Dear Bioconductor community,
after normalizing & filtering an microarray expression dataset, with 11658 rows(probesets) and 26 columns(samples) remained, i tried to do a PCA analysis, Firtsly i transposed the data: data <- t(exprs(eset)).
But when i used the function prcomp(data, scale=TRUE) i get the following error:
"Error in prcomp.default(data, scale = TRUE) : cannot rescale a constant/zero column to unit variance"
Afterwards when i didnt use the scale argument the pca function worked, but when i used the ggbiplot function, i also get another error:
"Error: invalid rot value"
Is this mistake also related to the argument scale? how can i fixed it ? I also searched some other similar threads for removing columns with zero variance, but it didnt worked. Any ideas or suggestions ??
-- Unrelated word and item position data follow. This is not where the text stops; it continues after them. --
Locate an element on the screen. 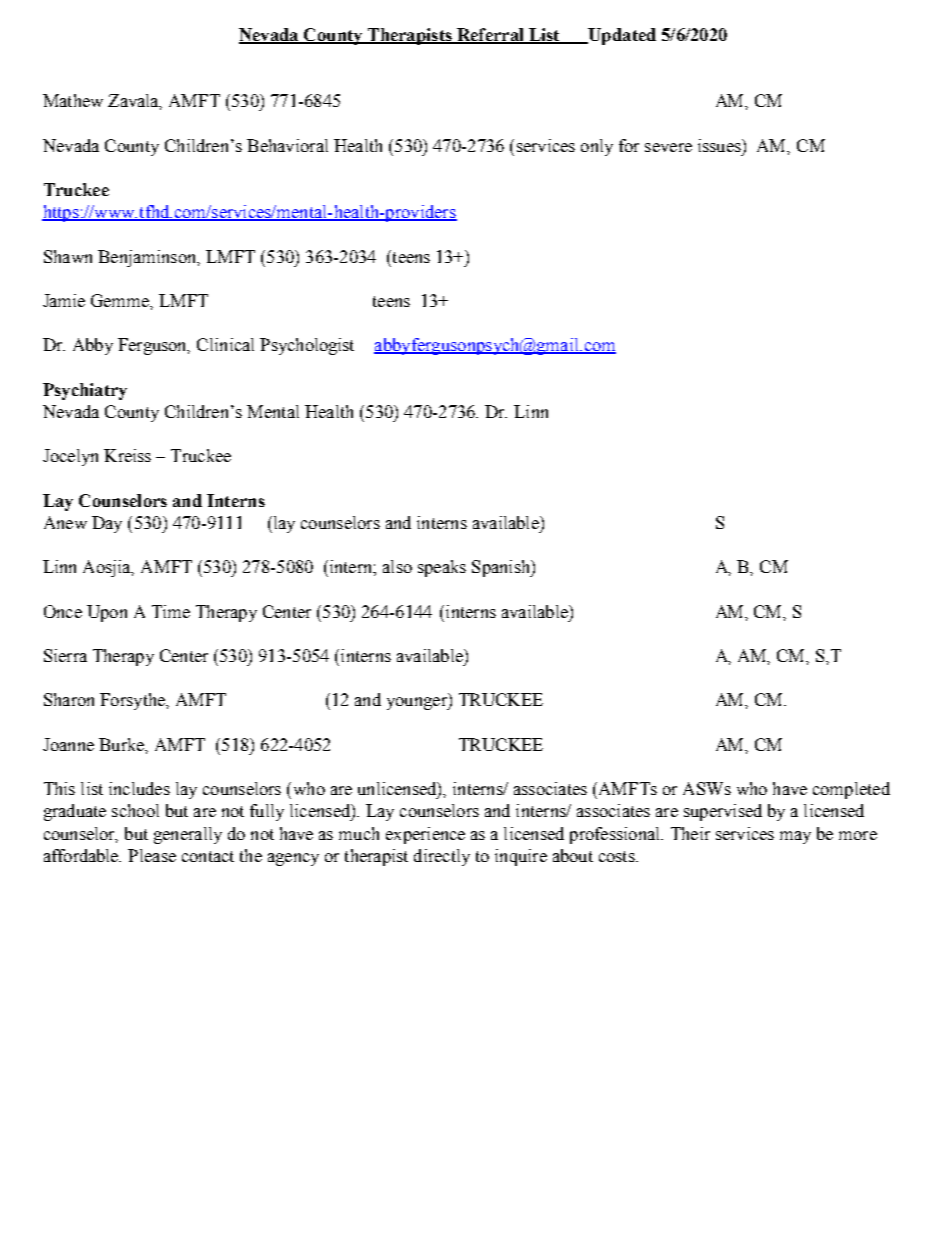 The image size is (952, 1233). experience is located at coordinates (425, 835).
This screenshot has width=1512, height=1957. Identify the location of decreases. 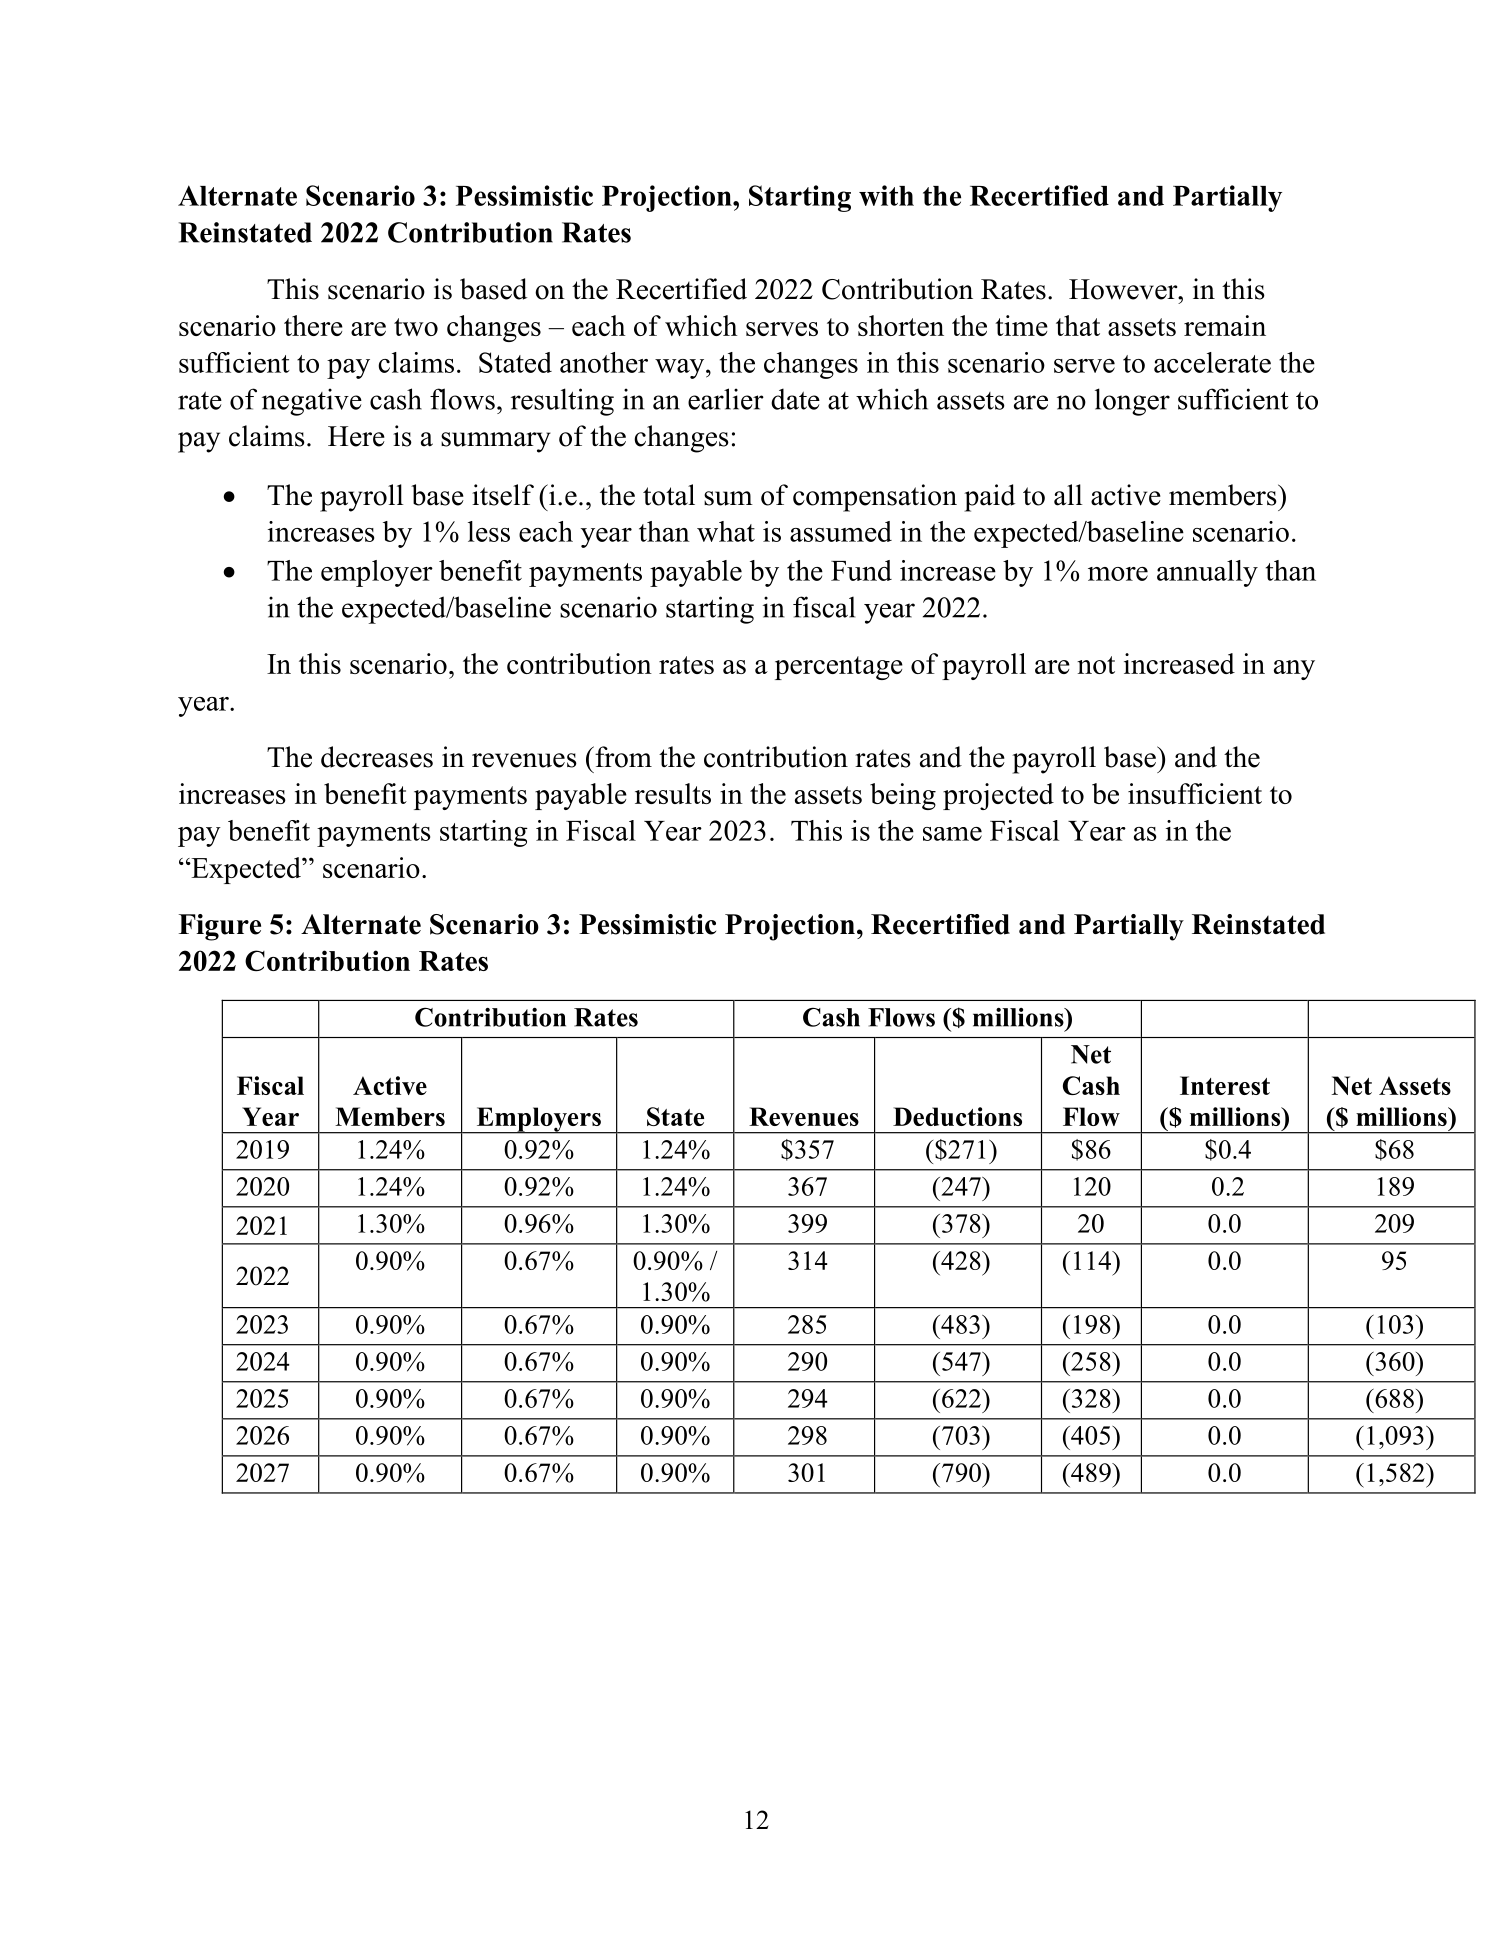
(377, 757).
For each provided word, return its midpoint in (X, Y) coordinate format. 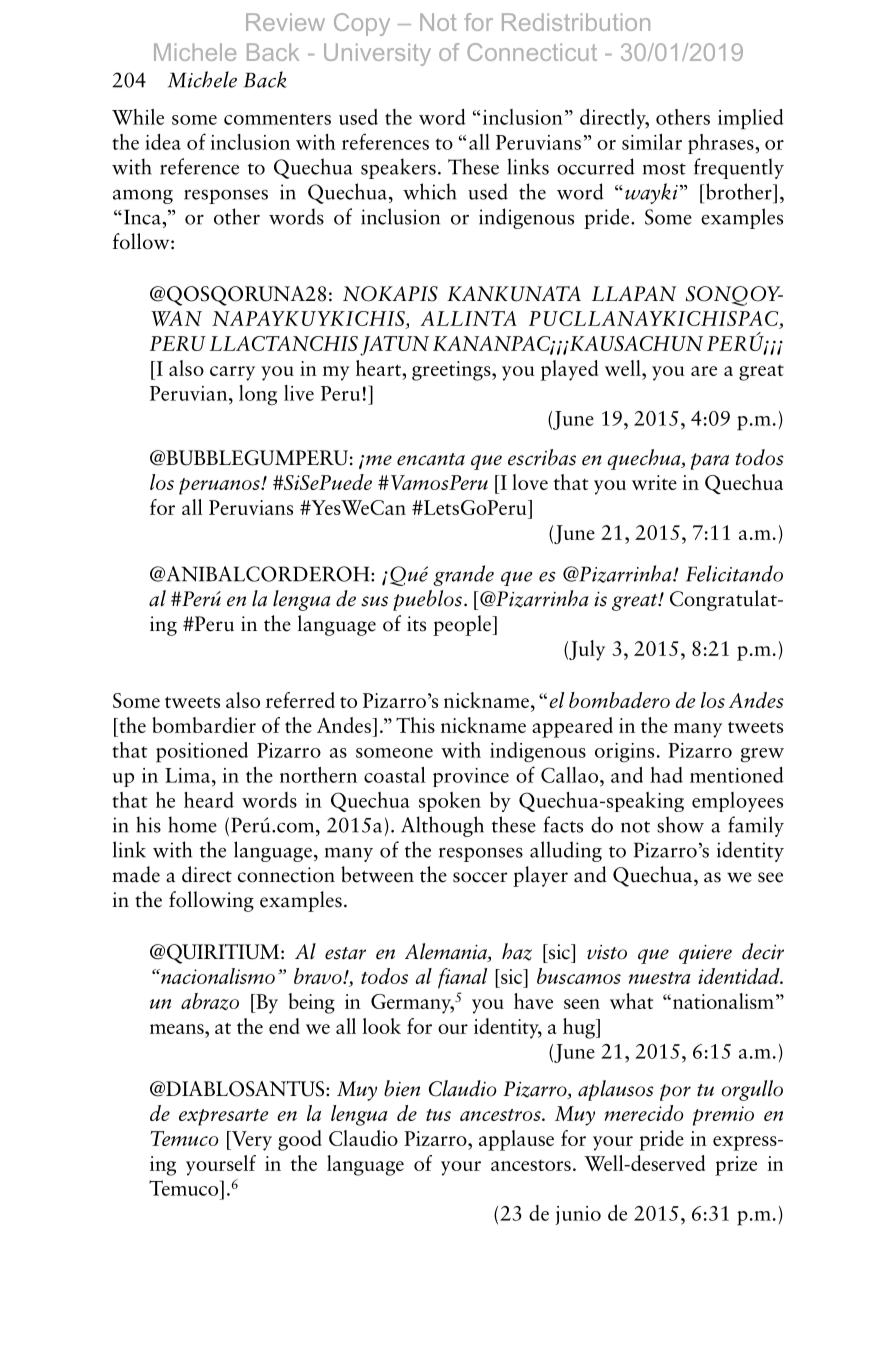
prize (736, 1166)
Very (250, 1141)
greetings (452, 371)
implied (751, 119)
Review (285, 22)
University (377, 54)
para (710, 461)
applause (516, 1140)
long (258, 395)
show (680, 824)
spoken (450, 802)
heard (209, 800)
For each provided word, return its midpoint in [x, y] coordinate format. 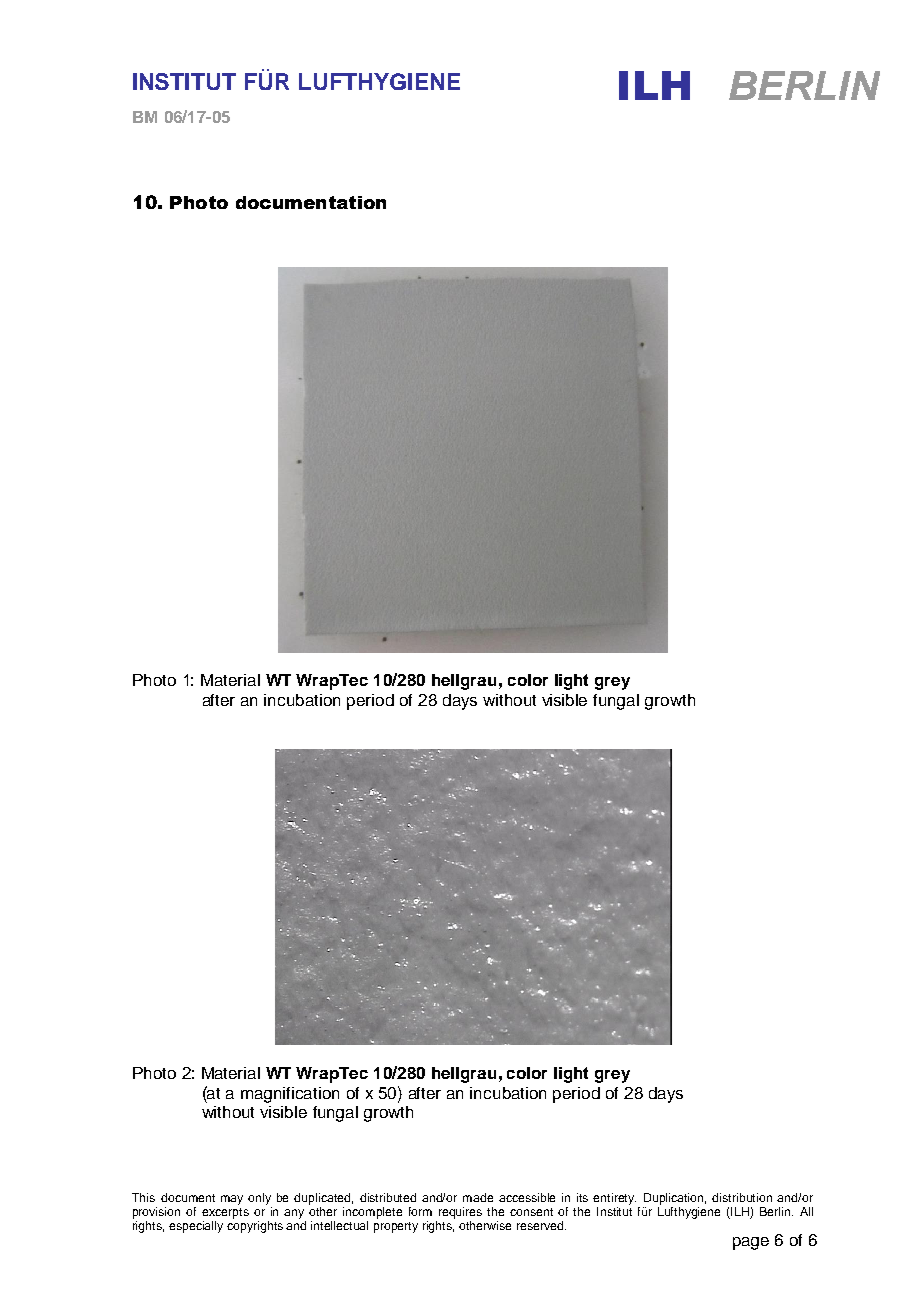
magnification [290, 1095]
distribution [742, 1197]
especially [196, 1227]
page [751, 1243]
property [396, 1227]
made [478, 1197]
Firstly, thank you kindly for answering my question. I didnt intend to post in the support forum inappropriate questions, but i didnt also knew any other forum similar to the background of the question. Firstly, i thought in a wrong way that because of transposing, the first error was correlated with samples being the rows. Moreover, your observation about my dataset is true and makes sense because i didnt filter based on variance, but on present/absent calls & generally, i think it is a general assumption that a important proportion of genes dont change expression in a typical microarray experiment.
While it is a general assumption that a large proportion of genes don't change expression, this doesn't mean that the values you get from a microarray should be identical for all samples. In other words, there will always be some error in our measurements, so the expectation is that the expression values for a gene that is probably not changing expression will be very similar across samples, but not identical.
The fact that you have identical values is probably because you have a small number of replicates (and if these are Affy arrays, an odd number of samples, like 3 or 5 or 7, which due to the medianpolish algorithm can give rise to identical values for all samples).
Anyway, a gene with no variability is de facto uninteresting, and removing those genes is a good idea.
Yes i have affymetrix platform hgu133a and i have biological replicates, that is 13 patients, each with 2 samples: one control & one cancer sample. Regarding the other important aspect you have developed, because i implemented limma afterwards, i hesitated using a genefilter based on variance prior of limma, motivated by the paper from Bourgon et al., 2010.